Vancouver Sun ePaper

PELOSI'S VISIT TO TAIWAN ANYTHING BUT `RECKLESS'

TERRY GLAVIN Terry Glavin is an author and journalist.

The speculation had lasted for weeks, and she kept everybody guessing until the last minute.

When the U.S. air force carrier SPAR19 took off from the Malaysian capital of Kuala Lumpur Tuesday with House Speaker Nancy Pelosi aboard, the plane didn't head straight north to Taiwan. Instead, it veered away in an arc over the island of Borneo, and instead of transiting the Taiwan Strait, the aircraft carried Pelosi and her small congressional delegation up the east coast of Taiwan, landing at the island nation's capital Taipei shortly before 11 p.m. Tuesday evening.

The detour added about three hours to the usual flight time. The point was to avoid the live-fire drills and other antics the People's Liberation Army was carrying out on Chinese supreme leader Xi Jinping's orders in the South China Sea, the Taiwan Strait, the Yellow Sea and the Bohai Sea, accompanied by stupid hyperbole from the Beijing regime's usual mouthpieces to the effect that Pelosi's visit was “reckless” and “provocative.”

“Reckless” was also a word the New York Times' chronically wrong columnist Thomas Friedman used to characterize Pelosi's visit, owing to Pelosi being the most senior U.S. official to visit the beleaguered and plucky democracy in 25 years, and how upsetting it all was for the Chinese Communist Party, which claims Taiwan as its sovereign possession. Pelosi's visit was “against President Biden's wishes,” Friedman complained, which might even be true. It was “utterly reckless, dangerous and irresponsible ... in my view, Taiwan should have just asked Pelosi not to come at this time.”

Taiwan's brave and brilliant President Tsai Ing-wen didn't think it was reckless, and neither did Taiwan's leading opposition party, and neither did the people of Taiwan, who have kept cooler heads than most about everything even though it's their own beloved, hard-won and flourishing democracy that Beijing is constantly threatening to invade and overthrow.

Before she left Washington last Sunday, Pelosi was given bipartisan encouragement, even if most of her Democratic Party colleagues in Congress tended to be a bit quiet about it, given Biden's oblique statement last week, “I think that the military thinks it's not a good idea right now. But I don't know what the status of it is.”

Republicans haven't been so timorous, complaining only that the five congresspeople accompanying Pelosi on her Indo-pacific jaunt with stops in Singapore, Malaysia, South Korea and Japan included no one from their team. Pelosi's office says she did invite Texas Republican Michael Mccaul, but he'd made prior commitments.

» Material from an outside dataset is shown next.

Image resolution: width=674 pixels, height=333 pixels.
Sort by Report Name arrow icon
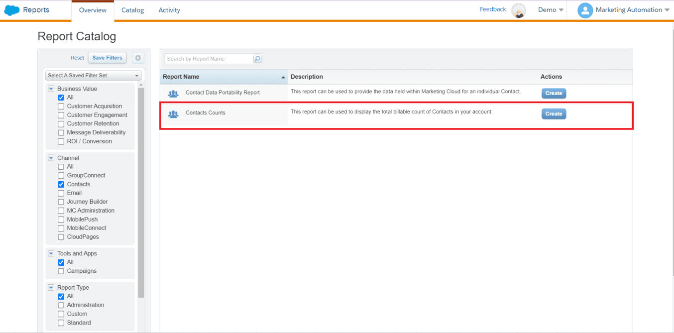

Expressing the typical Republican sentiment, here's Nebraska Sen. Ben Sasse: “Speaker Pelosi should go to Taiwan, and President Biden should make it abundantly clear to Chairman Xi that there's not a damn thing the Chinese Communist Party can do about it. No more feebleness and self-deterrence.”

Typical of the Communist party's more loutish opinions was the sentiment expressed by the national chauvinist Hu Xijin, former editor-inchief of the party-run Global Times, in the run-up to Pelosi's visit: “Our jet fighters should deploy all obstructive tactics. If those are still ineffective, I think it is OK to shoot down Pelosi's plane.” Hu's account was temporarily suspended by Twitter.

The United Nations' police-state bloc weighed in, too, taking its cue from Beijing's UN ambassador, Zhang Jun: “As we can see, such a visit is apparently very much dangerous, very much provocative. If the U.S. insists on making the visit, China will take firm and strong measures to safeguard our national sovereignty and territorial integrity.”

Straight away the Kremlin weighed in, blasting Washington's “aggressive policy” as “undermining regional stability and international security.”

Venezuelan caudillo Nicolas Maduro's foreign ministry called Pelosi's visit “a direct provocation that seriously threatens China's sovereignty and territorial integrity.” The Bolivarian commentary was aped by Belarus and by Cuba, and by Khomeinist Iran and its satrapy in Damascus, the torture state run by Syrian mass murderer Bashar Assad, and of course it was: Beijing and Tehran signed a 25-year, $400-billion partnership last year and Beijing recruited Assad into its global “belt and road” empire only a few months ago.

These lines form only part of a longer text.